(Stored data)
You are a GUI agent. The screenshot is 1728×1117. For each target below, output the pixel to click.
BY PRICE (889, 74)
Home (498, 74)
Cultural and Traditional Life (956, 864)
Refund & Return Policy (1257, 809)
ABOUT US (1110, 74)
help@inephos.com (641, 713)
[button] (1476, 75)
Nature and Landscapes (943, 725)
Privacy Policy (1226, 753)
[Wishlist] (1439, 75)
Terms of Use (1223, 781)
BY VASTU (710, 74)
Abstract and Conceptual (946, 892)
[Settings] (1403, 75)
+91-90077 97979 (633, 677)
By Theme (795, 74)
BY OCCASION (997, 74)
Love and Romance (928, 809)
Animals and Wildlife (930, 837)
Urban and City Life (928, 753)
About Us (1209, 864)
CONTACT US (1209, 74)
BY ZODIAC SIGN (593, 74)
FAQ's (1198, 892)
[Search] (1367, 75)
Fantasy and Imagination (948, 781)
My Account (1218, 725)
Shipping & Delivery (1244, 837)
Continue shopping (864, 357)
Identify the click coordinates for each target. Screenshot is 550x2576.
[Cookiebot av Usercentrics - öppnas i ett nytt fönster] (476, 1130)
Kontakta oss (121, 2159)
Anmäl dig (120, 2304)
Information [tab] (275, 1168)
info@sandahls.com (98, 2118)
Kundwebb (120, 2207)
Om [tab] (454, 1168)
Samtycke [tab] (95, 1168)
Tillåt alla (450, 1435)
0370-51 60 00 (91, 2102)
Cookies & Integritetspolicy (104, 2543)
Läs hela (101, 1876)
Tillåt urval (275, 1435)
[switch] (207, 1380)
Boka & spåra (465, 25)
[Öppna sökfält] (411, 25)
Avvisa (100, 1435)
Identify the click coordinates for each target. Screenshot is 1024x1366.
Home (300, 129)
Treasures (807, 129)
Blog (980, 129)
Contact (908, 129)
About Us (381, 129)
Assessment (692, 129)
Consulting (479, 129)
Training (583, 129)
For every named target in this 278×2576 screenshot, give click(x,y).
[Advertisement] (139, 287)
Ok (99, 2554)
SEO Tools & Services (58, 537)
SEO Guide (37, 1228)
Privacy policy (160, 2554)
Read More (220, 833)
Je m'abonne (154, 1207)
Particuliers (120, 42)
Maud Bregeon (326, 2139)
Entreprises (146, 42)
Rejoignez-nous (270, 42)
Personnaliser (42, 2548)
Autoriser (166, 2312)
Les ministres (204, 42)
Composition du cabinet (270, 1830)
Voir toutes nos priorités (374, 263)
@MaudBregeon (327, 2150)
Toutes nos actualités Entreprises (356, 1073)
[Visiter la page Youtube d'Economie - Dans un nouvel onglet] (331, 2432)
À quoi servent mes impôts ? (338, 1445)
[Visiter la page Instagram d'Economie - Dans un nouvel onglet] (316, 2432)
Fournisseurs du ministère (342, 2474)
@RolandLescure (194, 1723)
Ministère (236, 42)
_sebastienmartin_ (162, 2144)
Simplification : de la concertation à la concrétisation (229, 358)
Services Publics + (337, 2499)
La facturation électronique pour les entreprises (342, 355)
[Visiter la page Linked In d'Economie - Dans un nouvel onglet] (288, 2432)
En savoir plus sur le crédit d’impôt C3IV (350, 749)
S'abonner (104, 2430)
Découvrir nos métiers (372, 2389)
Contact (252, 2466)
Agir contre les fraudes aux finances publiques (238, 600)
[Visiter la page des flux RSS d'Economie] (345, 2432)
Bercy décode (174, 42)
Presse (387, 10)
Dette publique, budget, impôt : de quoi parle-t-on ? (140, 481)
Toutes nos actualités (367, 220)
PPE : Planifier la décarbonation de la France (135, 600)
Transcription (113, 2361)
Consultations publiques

→ DIRECTIONS FOR THIS TASK
Only the number is wanted here. How many lines in the entries contain "Identify"?

→ YOUR RESPONSE
2